April 16, 2024, 11:55 pm


Staff Correspondent

Published:
2023-05-15 13:06:02 BdST

Category 5 Cyclone Mocha hits Bangladesh, Myanmar


Cyclone Mocha crashed ashore in Myanmar and southeastern Bangladesh on Sunday, uprooting trees, scattering flimsy homes in Rohingya displacement camps and bringing a storm surge into low-lying areas.

Packing winds of up to 195 kilometres (120 miles) per hour, Mocha hit between Cox's Bazar, home to nearly one million Rohingya refugees in Bangladesh, and Myanmar's Sittwe, according to Bangladesh's weather office.

Streets in Sittwe were turned into rivers as the biggest storm to hit the Bay of Bengal in more than a decade surged through the seaside town.

"The water is gradually rising," social worker Wai Hun Aung said from Sittwe.

"The tide has reached to the drain in front of a school... Soon we will move our important belongings upstairs."

The wind ripped apart homes made of tarpaulin and bamboo at one camp for displaced Rohingya at Kyaukphyu in Myanmar's Rakhine state.

Its residents were anxiously watching the rising sea tide, camp leader Khin Shwe said.

"We are now going to check whether sea water is increasing to our place... if the sea water rises, our camp can be flooded," Khin Shwe said.

In Teknaf in Bangladesh, high winds uprooted trees, brought traffic to a halt and sent residents running for cover, an AFP correspondent said.

"Our camp houses, which are constructed with bamboo and tarpaulins, can be blown away in soft, light winds," Mohammad Sayed, 28, told AFP from Nayapara refugee camp in Cox's Bazar.

"The schools, which are designated as cyclone shelters... are not strong shelters that can withstand the winds of a cyclone.

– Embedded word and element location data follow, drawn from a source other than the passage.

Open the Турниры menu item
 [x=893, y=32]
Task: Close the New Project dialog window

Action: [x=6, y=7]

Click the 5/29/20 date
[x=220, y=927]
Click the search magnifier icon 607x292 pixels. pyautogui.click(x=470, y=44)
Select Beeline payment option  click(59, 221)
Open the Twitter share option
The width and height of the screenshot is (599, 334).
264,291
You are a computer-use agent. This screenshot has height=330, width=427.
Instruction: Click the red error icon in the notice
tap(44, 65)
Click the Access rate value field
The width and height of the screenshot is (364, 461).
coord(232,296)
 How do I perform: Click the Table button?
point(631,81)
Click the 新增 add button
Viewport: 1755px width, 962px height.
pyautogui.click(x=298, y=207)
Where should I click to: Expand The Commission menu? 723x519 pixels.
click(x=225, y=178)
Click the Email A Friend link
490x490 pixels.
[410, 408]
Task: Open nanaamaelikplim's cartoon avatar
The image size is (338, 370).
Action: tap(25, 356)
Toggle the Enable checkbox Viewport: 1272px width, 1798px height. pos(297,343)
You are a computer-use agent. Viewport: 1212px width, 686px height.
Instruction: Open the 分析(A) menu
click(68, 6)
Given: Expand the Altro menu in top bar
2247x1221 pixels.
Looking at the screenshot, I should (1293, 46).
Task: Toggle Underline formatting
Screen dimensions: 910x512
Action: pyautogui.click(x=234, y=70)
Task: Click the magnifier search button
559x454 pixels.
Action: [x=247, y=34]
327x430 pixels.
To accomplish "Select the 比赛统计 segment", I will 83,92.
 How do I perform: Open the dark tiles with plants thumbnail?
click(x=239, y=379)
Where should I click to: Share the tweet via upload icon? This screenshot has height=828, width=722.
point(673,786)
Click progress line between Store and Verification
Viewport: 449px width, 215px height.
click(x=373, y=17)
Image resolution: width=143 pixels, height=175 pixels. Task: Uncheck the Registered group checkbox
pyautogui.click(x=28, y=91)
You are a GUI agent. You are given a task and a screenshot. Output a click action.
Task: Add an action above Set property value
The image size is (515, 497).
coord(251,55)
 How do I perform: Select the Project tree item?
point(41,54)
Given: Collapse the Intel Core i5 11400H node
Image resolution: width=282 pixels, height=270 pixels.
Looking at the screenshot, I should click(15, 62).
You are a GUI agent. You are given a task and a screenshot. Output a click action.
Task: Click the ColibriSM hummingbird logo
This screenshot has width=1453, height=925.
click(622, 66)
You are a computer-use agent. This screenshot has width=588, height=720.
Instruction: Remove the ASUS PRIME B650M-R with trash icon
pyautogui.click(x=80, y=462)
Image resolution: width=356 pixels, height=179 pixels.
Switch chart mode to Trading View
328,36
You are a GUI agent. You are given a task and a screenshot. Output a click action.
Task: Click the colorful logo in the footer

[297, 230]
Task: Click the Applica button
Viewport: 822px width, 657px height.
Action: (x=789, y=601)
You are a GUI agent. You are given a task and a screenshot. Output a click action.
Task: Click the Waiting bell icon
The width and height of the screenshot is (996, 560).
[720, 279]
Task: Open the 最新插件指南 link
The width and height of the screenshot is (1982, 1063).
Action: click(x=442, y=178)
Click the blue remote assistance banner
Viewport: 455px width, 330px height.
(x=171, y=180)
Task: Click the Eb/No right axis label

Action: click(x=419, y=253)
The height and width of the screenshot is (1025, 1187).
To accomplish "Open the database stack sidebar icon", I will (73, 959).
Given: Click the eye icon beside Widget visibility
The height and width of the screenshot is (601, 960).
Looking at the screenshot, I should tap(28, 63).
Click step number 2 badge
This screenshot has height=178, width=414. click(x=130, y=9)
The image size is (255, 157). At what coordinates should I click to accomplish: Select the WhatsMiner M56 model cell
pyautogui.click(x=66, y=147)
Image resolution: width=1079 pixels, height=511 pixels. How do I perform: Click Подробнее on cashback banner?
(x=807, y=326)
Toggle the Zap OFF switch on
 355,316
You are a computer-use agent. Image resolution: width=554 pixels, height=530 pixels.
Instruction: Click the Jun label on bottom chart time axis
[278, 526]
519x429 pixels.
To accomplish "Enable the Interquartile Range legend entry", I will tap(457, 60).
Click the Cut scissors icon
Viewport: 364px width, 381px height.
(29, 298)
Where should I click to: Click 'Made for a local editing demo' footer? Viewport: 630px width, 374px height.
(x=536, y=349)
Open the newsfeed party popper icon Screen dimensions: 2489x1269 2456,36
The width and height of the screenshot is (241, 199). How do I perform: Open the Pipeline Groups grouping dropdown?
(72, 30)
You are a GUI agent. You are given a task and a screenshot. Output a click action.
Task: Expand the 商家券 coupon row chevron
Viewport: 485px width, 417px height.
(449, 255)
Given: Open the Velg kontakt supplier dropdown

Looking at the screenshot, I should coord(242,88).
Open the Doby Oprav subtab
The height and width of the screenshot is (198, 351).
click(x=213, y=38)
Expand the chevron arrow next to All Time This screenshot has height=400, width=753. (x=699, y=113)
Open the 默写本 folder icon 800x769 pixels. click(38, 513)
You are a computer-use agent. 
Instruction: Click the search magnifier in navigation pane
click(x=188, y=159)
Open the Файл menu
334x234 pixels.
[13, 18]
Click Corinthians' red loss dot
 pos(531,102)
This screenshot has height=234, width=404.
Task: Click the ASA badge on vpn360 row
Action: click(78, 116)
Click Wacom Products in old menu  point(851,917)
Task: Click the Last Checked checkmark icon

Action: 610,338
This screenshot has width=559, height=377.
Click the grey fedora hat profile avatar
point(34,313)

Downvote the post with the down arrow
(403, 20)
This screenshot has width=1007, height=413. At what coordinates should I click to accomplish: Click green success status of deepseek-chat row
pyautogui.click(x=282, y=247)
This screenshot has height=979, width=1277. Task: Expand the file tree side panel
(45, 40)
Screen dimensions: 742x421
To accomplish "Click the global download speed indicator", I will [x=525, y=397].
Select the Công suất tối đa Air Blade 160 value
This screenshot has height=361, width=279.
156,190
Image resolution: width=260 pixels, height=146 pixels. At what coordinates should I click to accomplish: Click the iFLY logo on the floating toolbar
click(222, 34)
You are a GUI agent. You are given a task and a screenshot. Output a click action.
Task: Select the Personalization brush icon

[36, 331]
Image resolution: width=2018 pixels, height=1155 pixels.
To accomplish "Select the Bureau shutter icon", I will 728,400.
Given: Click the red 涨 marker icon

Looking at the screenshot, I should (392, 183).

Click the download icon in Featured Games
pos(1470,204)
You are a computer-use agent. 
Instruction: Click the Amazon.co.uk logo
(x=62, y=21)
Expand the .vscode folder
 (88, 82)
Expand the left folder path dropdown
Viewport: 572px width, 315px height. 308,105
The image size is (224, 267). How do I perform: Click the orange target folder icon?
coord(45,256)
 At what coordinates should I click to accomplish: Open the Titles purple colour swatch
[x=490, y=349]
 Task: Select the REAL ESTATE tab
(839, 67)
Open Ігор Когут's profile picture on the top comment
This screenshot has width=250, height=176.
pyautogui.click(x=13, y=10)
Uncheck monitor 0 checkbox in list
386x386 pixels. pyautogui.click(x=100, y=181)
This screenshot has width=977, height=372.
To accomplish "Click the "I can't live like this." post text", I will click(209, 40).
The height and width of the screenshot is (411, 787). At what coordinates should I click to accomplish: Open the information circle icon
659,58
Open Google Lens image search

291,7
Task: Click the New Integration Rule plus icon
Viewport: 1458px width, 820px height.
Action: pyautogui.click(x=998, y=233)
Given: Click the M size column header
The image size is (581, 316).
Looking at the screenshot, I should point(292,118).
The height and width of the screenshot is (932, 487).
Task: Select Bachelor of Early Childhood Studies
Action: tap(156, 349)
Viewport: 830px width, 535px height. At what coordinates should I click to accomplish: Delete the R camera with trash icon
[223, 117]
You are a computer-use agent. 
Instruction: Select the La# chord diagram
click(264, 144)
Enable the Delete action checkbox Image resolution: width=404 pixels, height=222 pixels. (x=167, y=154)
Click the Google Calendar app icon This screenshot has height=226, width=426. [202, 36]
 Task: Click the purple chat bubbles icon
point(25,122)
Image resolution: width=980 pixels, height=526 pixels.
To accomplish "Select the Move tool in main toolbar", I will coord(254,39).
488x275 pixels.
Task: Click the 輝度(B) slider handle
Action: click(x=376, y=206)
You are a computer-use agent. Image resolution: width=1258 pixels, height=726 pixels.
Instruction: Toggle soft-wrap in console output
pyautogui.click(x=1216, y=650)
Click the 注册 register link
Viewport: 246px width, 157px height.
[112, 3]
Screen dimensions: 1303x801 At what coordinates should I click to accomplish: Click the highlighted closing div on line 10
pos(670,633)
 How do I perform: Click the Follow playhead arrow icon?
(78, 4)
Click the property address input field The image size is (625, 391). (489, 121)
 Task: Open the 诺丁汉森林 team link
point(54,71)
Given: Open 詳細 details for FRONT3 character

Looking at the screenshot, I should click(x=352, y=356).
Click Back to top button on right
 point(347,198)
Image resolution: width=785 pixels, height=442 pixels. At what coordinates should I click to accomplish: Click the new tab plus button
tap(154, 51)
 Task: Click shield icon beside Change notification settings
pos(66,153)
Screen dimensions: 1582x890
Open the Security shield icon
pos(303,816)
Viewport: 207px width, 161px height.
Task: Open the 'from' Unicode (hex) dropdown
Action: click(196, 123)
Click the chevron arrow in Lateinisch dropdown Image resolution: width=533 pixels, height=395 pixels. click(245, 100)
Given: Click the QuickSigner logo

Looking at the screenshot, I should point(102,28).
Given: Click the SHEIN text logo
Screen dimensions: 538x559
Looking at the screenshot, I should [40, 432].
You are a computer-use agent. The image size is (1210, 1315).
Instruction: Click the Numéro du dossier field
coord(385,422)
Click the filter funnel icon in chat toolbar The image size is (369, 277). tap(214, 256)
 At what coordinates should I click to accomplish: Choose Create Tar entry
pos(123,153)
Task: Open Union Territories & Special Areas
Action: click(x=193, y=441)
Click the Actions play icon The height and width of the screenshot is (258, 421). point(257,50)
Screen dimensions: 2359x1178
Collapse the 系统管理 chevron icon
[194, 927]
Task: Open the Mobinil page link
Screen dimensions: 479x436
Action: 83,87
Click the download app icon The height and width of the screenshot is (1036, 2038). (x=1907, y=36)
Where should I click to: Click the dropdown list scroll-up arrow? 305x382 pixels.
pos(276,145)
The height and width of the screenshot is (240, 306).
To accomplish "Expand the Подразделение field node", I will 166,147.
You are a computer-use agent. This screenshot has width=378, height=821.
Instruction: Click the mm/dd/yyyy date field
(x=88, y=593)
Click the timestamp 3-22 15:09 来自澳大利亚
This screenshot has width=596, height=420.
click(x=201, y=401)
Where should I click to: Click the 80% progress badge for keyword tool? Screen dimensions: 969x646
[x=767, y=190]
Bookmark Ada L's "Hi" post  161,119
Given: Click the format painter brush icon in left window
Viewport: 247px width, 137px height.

We are scared."

Thousands left Sittwe on Saturday, packing into trucks, cars and tuk-tuks and heading for higher ground inland as meteorologists warned of a storm surge of up to 3.5 metres (11 feet).

"We are not OK because we didn't bring food and other things to cook," said Maung Win, 57, who spent the night in a shelter in Kyauktaw town further inland. "We can only wait to get food from people's donations."

Bangladeshi authorities had moved 190,000 people in Cox's Bazar and nearly 100,000 in Chittagong to safety, divisional commissioner Aminur Rahman told AFP late Saturday.

- 'Major emergency' -

The Myanmar Red Cross Society said it was "preparing for a major emergency response".

In Bangladesh, authorities have banned Rohingya refugees from constructing concrete homes, fearing it may encourage them to settle permanently rather than return to Myanmar, which they fled five years ago following a brutal military crackdown.

The camps are generally slightly inland but most of them are built on hillsides, exposing them to the threat of landslides.

Forecasters expect the cyclone to bring a deluge of rain, which can trigger landslips.

"The wind started about 8:30 this morning and it's getting stronger," a Rohingya community leader in the Kyaukphyu displacement camp told AFP.

"A house at the camp collapsed and the roof of a shelter built by UNHCR was blown away," they said, requesting anonymity.

Hundreds of people also fled Bangladesh's Saint Martin's island, a local resort area right in the storm's path, with thousands more moving to cyclone shelters on the coral outcrop.

Those left behind said they feared the storm's approach.

Cyclone Mocha is the most powerful storm to hit Bangladesh since Cyclone Sidr, Azizur Rahman, the head of Bangladesh's Meteorological Department, said.

Sidr hit Bangladesh's southern coast in November 2007, killing more than 3,000 people and causing billions of dollars in damage.

Operations were suspended at Bangladesh's largest seaport, Chittagong, with boat transport and fishing also halted.

Cyclones -- the equivalent of hurricanes in the North Atlantic or typhoons in the Northwest Pacific -- are a regular and deadly menace on the coast of the northern Indian Ocean where tens of millions of people live.

Cyclone Nargis devastated Myanmar's Irrawaddy Delta in 2008, killing at least 138,000 people.

Scientists have warned that storms are becoming more powerful as the world gets warmer because of climate change.